BEGIN Records for the task

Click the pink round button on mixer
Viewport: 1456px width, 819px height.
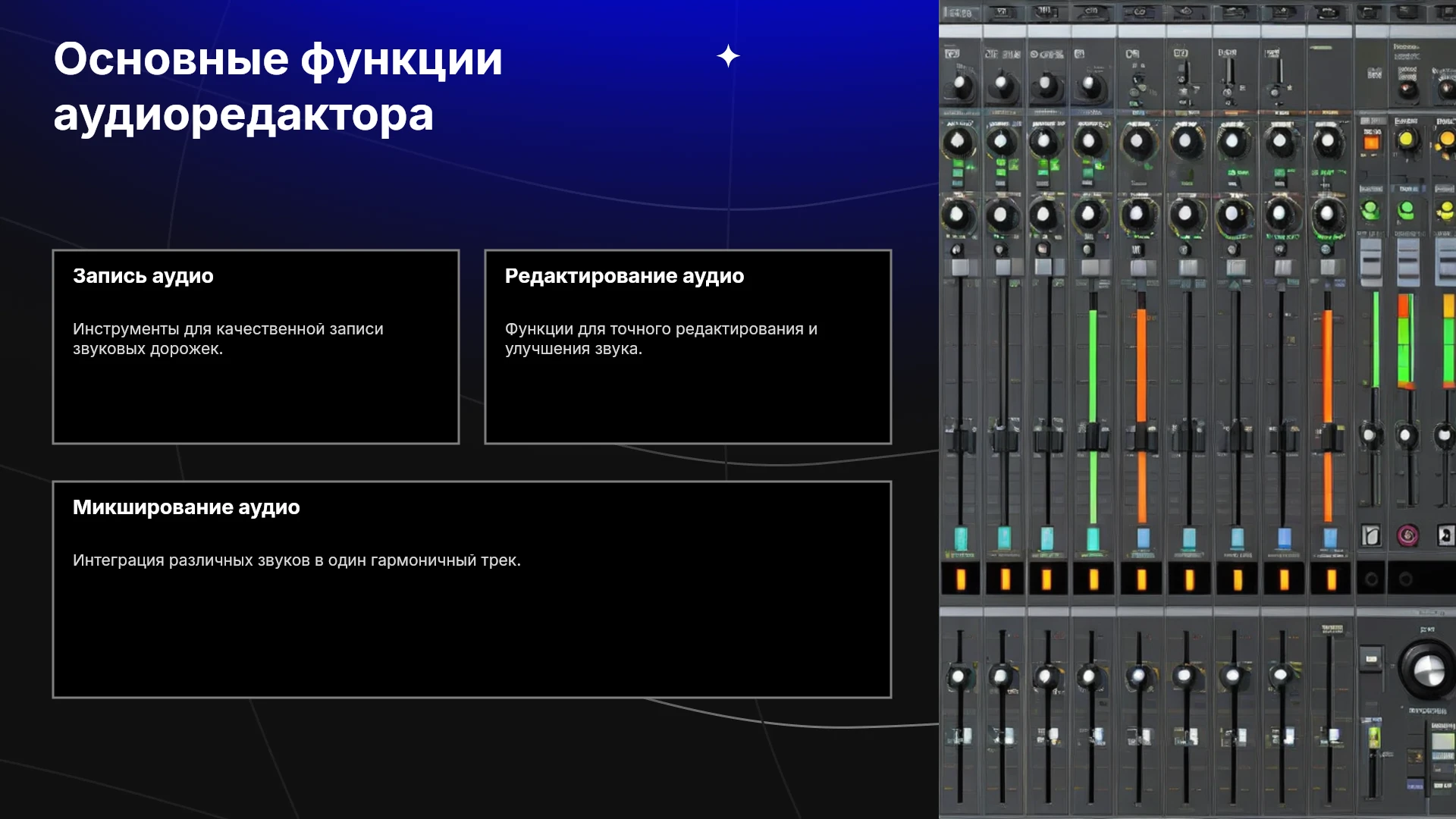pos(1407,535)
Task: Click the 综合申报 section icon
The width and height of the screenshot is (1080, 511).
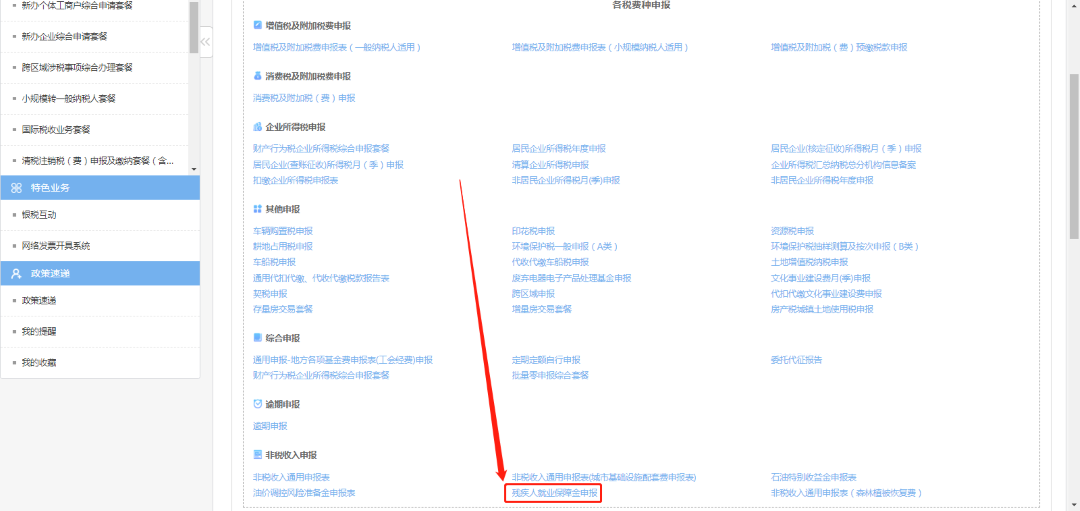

END Records for the task

• _Task goal_:
The expected response is every line of the material, written out exactly, with the images removed.

• _Output below_:
Click the pink round button on mixer
Viewport: 1456px width, 819px height.
pos(1407,535)
Task: Click the 综合申报 section icon
The width and height of the screenshot is (1080, 511).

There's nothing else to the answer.